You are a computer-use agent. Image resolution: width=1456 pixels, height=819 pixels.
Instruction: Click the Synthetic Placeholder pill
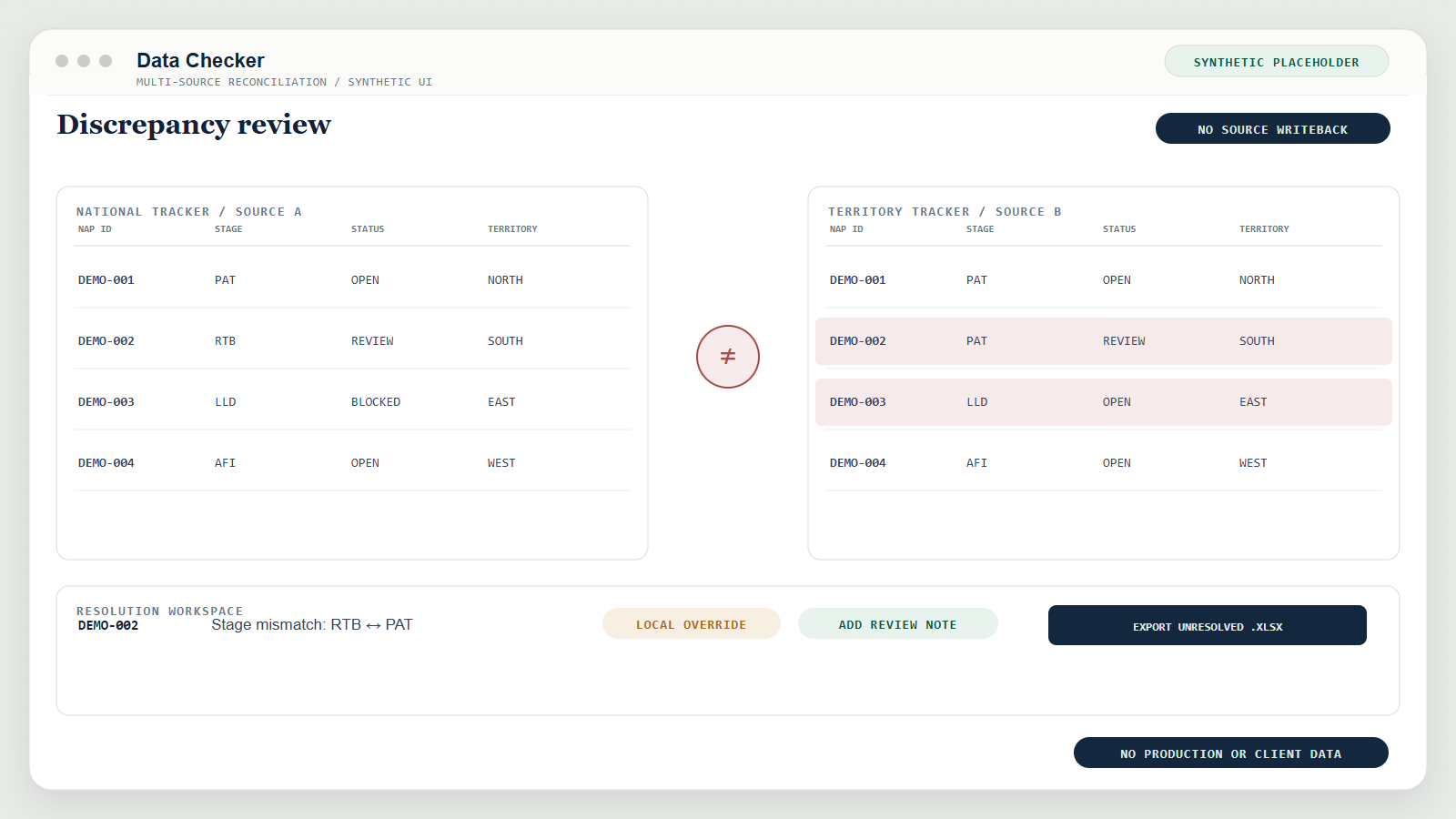[1277, 61]
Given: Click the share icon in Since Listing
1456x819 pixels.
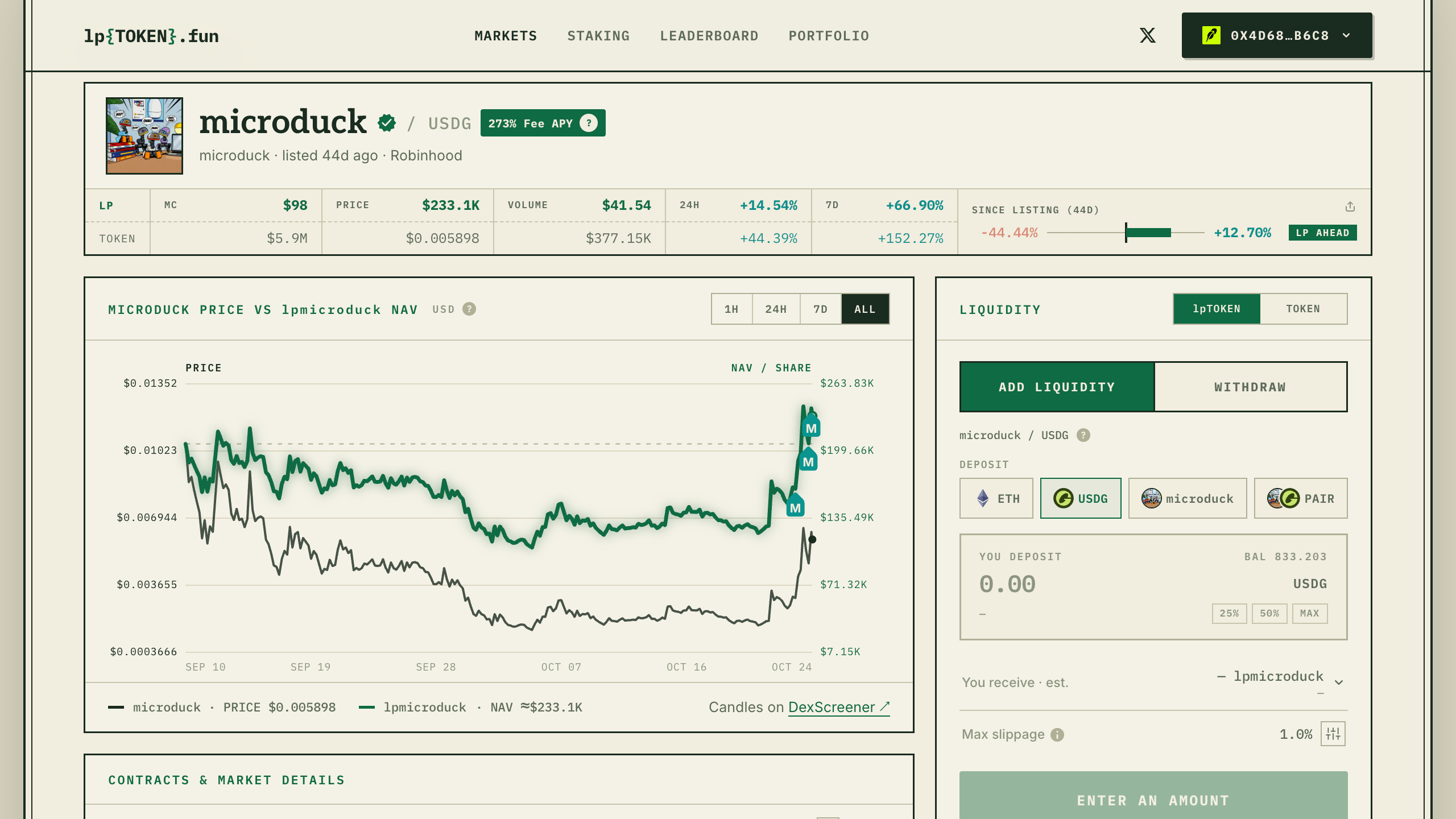Looking at the screenshot, I should pos(1350,206).
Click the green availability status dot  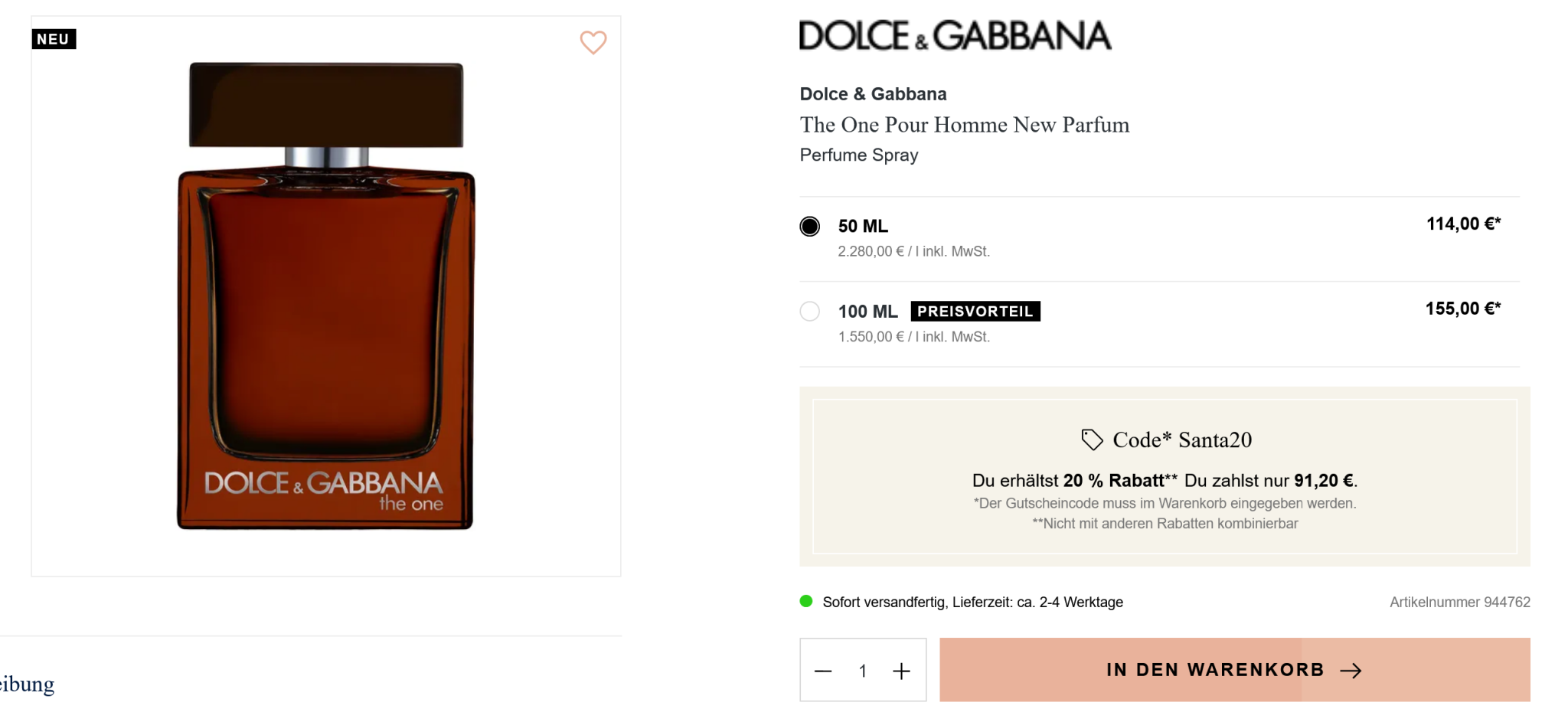coord(806,601)
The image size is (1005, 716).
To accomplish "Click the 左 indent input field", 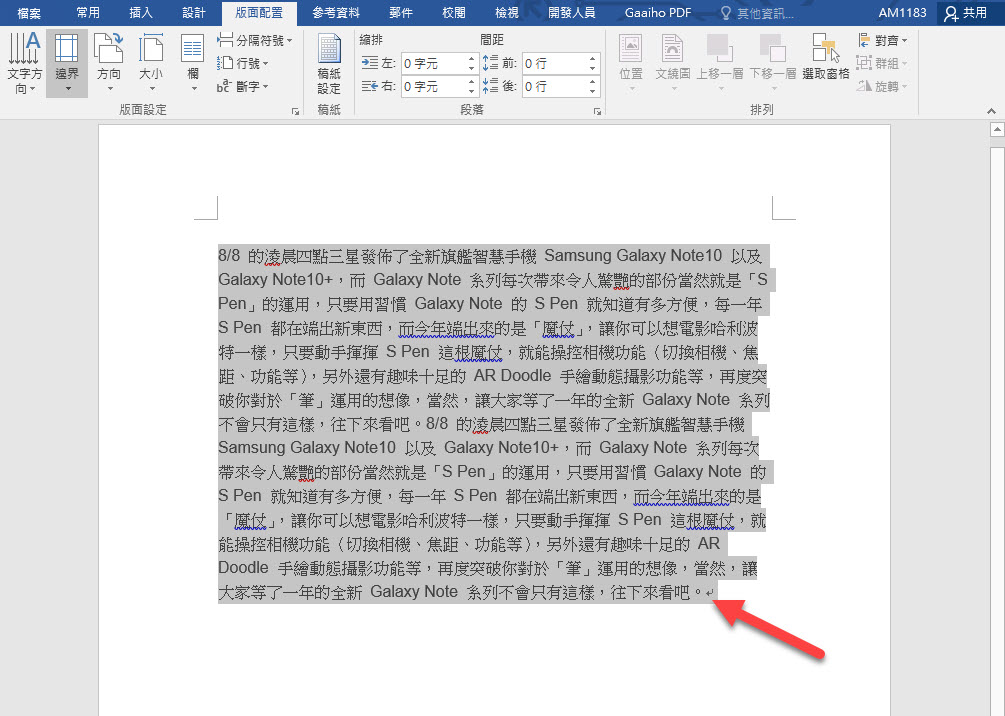I will coord(432,63).
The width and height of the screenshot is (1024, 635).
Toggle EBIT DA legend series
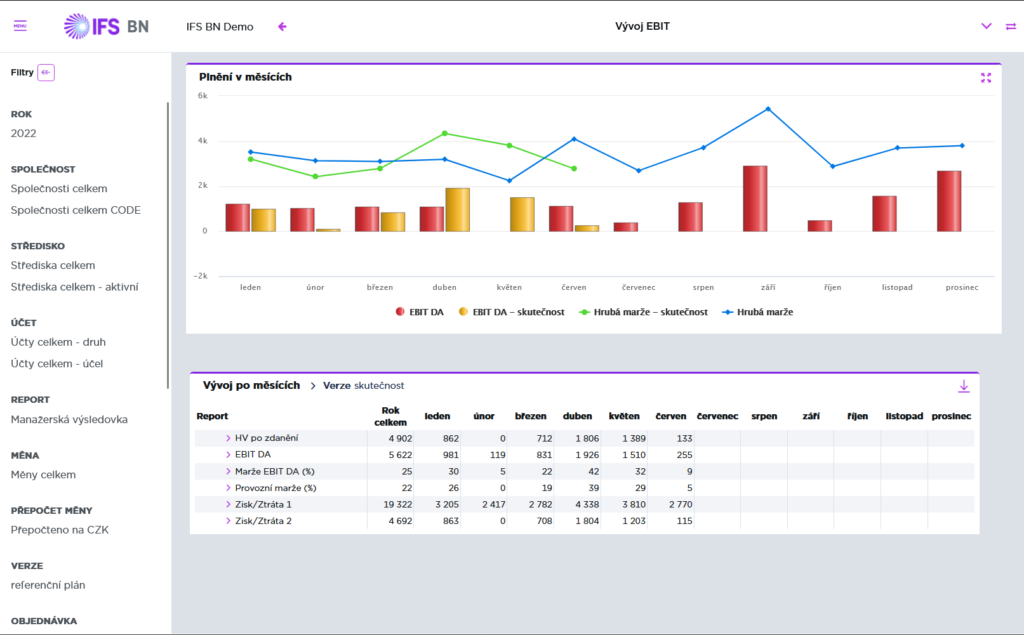pos(420,312)

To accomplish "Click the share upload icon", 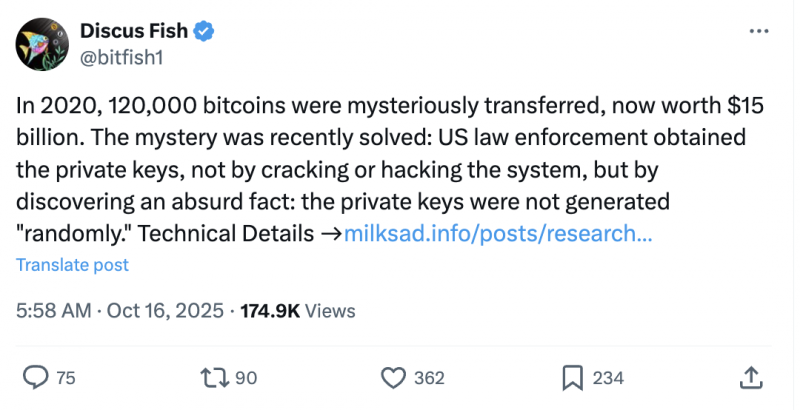I will click(x=751, y=378).
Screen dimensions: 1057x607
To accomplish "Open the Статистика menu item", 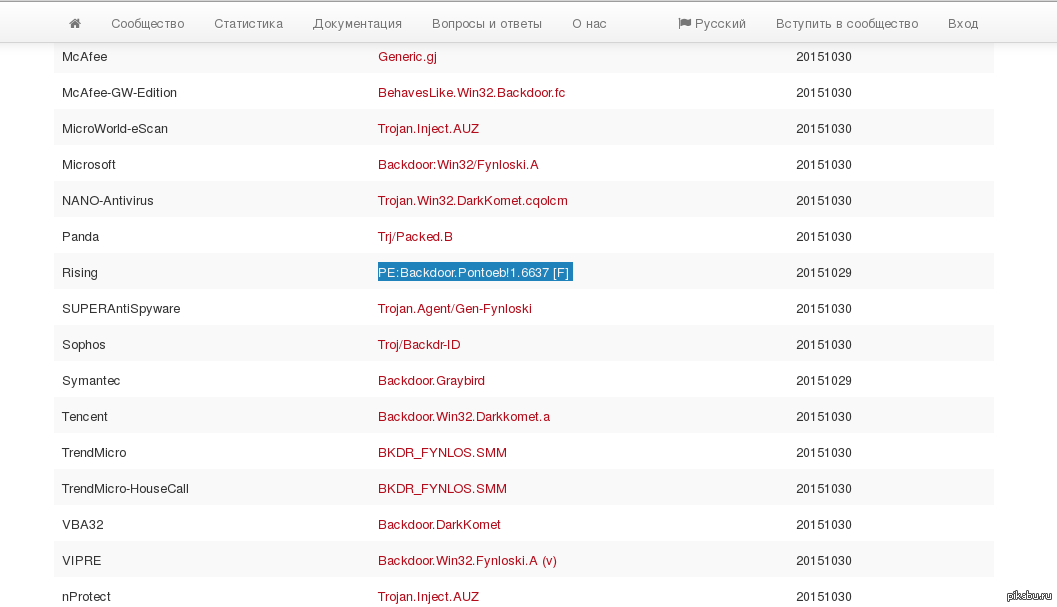I will point(248,23).
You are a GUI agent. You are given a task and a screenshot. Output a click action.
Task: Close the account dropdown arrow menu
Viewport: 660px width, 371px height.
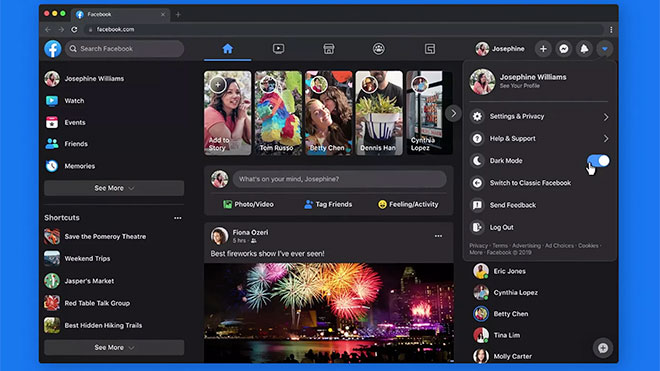(x=605, y=49)
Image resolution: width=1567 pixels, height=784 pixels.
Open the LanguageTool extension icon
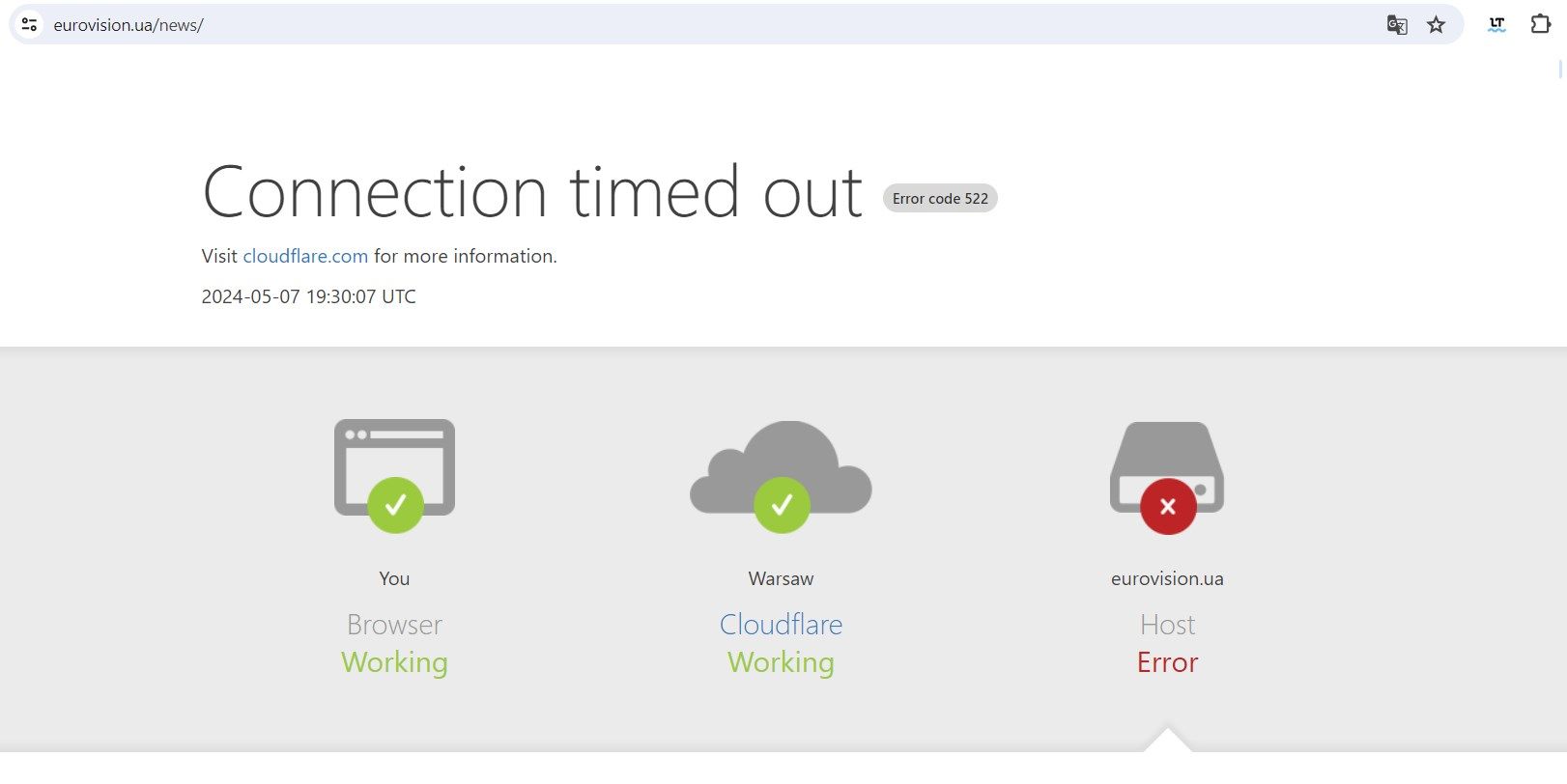coord(1496,25)
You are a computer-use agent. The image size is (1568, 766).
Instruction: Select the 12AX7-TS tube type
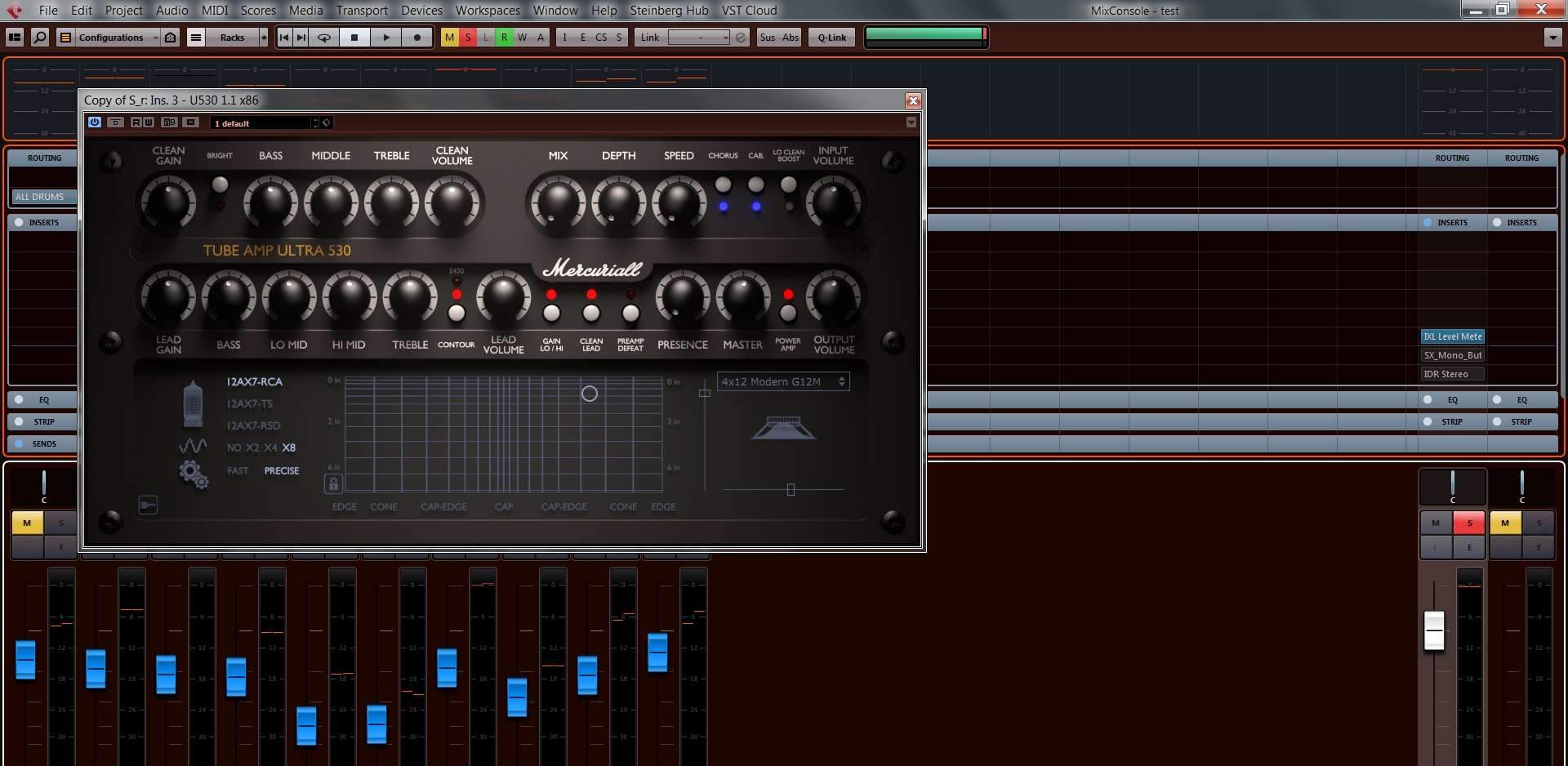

_The problem_
Could you retype exactly the lines running from the one with "Open the LanguageTool extension icon" to the end of the material above, pictures omitted?

_Answer box_
Open the LanguageTool extension icon
coord(1496,25)
You are a computer-use agent. The image size is (1568, 766).
Instruction: Select the 12AX7-TS tube type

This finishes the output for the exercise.